■ Excerpt provided ■
----

This page walks you through a simple demonstration of how CockroachDB can store and query unstructured JSONB
data from a third-party API, as well as how an inverted index can optimize your queries.
Step 1. Install prerequisites
Step 2. Start a single-node cluster
For the purpose of this tutorial, you need only one CockroachDB node running in insecure mode:
$ cockroach start \
--insecure \
--store=json-test \
--listen-addr=localhost:26257 \
--http-addr=localhost:8080
Step 3. Create a user
In a new terminal, as the root
user, use the cockroach user
command to create a new user, maxroach
.

----

■ What this exercise asks ■
A - List every flag passed to the cockroach start command in the CockroachDB JSONB tutorial above.
B - In two sentences, summarize the CockroachDB JSONB tutorial above.
C - Resume the CockroachDB JSONB tutorial above, picking up right after its final sentence.

■ Provided material ■
----

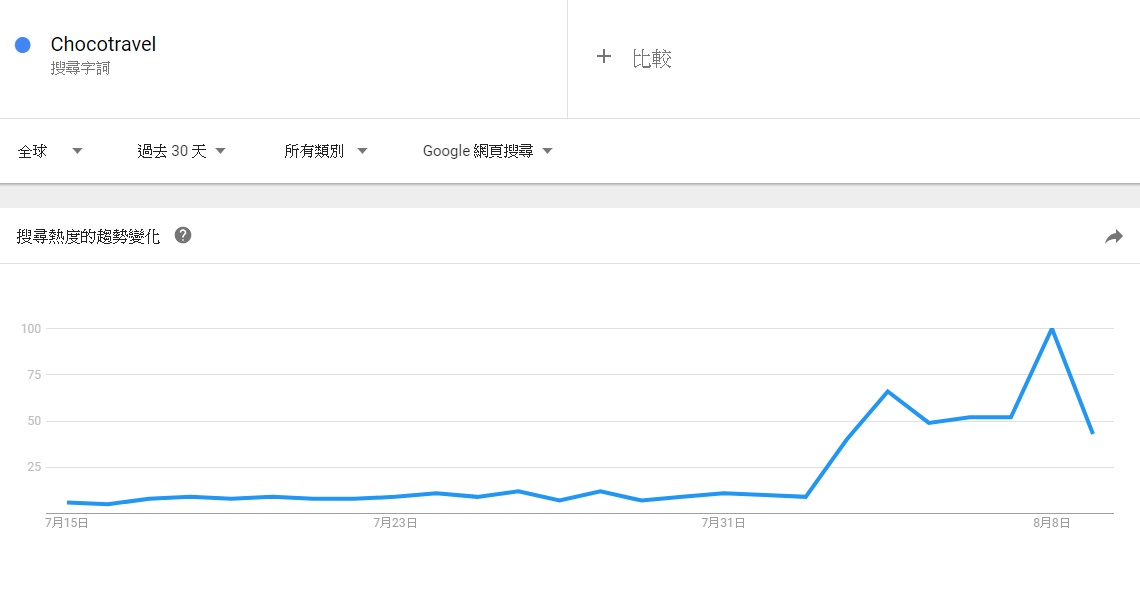The height and width of the screenshot is (589, 1140).
Task: Click the arrow next to 全球
Action: [x=77, y=151]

----

■ Responses in order ■
A -
--insecure
--store=json-test
--listen-addr=localhost:26257
--http-addr=localhost:8080

B - The page demonstrates how CockroachDB can store and query unstructured JSONB data from a third-party API, and how an inverted index can optimize those queries. After installing prerequisites, you start a single CockroachDB node in insecure mode and then, as the root user, create a new user named maxroach.

C -
$ cockroach user set maxroach --insecure --host=localhost:26257
Step 4. Create a database and grant privileges
As the root
user, open the built-in SQL client:
$ cockroach sql --insecure --host=localhost:26257
Next, create a database called jsonb_test
:
> CREATE DATABASE jsonb_test;
Set the database as the default:
> SET DATABASE = jsonb_test;
Then grant privileges to the maxroach
user:
> GRANT ALL ON DATABASE jsonb_test TO maxroach;
Step 5. Create a table
Still in the SQL shell, create a table called programming
:
> CREATE TABLE programming (
id UUID DEFAULT uuid_v4()::UUID PRIMARY KEY,
posts JSONB
);
> SHOW CREATE programming;
+--------------+-------------------------------------------------+
| Table | CreateTable |
+--------------+-------------------------------------------------+
| programming | CREATE TABLE programming ( |
| | id UUID NOT NULL DEFAULT uuid_v4()::UUID, |
| | posts JSON NULL, |
| | CONSTRAINT "primary" PRIMARY KEY (id ASC), |
| | FAMILY "primary" (id, posts) |
| | ) |
+--------------+-------------------------------------------------+
Step 6. Run the code
Now that you have a database, user, and a table, let's run code to insert rows into the table.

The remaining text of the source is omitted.